Later, Mudge turned his power to good, becoming a “white hat” hacker who used his expertise to help companies protect themselves against wunderkinds like him. His talents should have been tailor-made for Twitter, which hired him in 2020 after some punk not unlike his younger self, hacked the Twitter accounts of Barack Obama, Joe Biden, and Kanye West.

Zatko told The Washington Post that he took the top security job at Twitter specifically because of its role in shaping public discourse. “All news seems to be either from Twitter or goes to Twitter for the coloring and context and, as such, it not only paints public opinion, it can change governments,” he said. He revealed he felt duty bound to use his role to “improve the health” of our national conversation.

“There was no way I wasn’t going to step up to the plate and take some swings,” he said.
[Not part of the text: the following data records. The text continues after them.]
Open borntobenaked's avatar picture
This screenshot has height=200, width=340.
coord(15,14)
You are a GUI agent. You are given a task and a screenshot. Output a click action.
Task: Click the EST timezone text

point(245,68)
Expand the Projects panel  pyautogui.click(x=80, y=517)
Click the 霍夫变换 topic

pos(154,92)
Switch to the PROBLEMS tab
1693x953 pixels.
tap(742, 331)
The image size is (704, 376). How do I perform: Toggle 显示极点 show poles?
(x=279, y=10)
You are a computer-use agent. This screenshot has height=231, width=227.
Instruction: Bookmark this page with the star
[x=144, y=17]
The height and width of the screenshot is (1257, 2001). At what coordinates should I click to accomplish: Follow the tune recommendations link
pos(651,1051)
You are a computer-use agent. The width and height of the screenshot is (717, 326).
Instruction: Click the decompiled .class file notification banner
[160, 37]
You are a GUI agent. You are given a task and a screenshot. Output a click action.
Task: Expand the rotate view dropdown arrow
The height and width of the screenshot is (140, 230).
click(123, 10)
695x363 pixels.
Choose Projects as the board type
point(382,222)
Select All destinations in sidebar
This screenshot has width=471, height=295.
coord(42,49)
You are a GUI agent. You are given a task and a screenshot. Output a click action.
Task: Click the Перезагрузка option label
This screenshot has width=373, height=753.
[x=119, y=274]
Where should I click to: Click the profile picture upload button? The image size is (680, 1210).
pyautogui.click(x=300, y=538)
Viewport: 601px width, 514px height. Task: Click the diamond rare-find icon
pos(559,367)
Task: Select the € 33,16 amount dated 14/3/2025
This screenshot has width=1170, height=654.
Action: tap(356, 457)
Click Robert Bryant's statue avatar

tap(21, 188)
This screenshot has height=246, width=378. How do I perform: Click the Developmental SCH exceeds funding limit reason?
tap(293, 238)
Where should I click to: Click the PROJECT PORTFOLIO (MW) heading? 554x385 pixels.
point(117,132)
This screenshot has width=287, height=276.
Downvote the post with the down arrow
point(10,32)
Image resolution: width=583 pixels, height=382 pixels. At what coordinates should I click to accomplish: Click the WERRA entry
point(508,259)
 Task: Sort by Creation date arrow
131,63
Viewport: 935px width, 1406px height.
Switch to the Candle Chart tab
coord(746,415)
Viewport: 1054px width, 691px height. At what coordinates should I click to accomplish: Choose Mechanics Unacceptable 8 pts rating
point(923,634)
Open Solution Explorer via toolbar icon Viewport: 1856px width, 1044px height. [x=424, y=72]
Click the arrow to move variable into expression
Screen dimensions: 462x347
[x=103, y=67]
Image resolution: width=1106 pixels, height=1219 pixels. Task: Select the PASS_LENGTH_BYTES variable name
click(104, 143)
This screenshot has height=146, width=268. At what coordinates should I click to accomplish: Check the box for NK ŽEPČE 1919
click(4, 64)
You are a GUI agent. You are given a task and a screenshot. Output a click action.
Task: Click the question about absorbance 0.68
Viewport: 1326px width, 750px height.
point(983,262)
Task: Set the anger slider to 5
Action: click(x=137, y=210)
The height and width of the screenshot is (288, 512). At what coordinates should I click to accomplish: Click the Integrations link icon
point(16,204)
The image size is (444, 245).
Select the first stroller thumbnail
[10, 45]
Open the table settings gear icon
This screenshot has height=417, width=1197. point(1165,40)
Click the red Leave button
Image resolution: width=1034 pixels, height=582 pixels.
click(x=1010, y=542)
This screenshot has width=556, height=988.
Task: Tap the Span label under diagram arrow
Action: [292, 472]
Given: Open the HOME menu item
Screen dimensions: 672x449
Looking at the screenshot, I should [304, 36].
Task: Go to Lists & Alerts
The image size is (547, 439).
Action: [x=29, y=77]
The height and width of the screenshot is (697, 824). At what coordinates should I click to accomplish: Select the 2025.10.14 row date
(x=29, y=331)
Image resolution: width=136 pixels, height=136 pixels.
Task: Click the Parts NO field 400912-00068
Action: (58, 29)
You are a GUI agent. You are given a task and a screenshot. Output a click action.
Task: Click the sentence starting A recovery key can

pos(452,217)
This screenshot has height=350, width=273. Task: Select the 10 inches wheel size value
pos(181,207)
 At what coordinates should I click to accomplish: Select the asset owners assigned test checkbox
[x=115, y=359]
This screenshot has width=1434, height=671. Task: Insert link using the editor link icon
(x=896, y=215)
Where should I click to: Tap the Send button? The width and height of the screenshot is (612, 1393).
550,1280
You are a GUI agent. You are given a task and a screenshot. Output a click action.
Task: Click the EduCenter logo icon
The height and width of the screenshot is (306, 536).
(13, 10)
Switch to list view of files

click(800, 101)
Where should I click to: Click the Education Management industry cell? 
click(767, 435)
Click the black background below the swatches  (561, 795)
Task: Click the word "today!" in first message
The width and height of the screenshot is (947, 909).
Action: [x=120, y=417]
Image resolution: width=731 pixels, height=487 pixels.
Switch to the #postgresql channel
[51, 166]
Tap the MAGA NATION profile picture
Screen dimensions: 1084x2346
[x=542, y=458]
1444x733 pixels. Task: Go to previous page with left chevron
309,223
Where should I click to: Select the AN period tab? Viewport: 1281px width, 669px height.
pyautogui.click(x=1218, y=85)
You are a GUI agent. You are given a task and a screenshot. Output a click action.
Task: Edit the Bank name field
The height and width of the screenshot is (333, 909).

Twitter has tried to paint Zatko as a disgruntled former employee, saying in a statement that he was fired for poor performance and that his claims are “false, exaggerated or out of date.”

But former colleagues stand by Mudge. “He’s not doing this for fun. It doesn’t get him anything,” former NSA computer scientist Dave Aitel, told CNN. “That’s actually what integrity looks like when you have to see it up close.”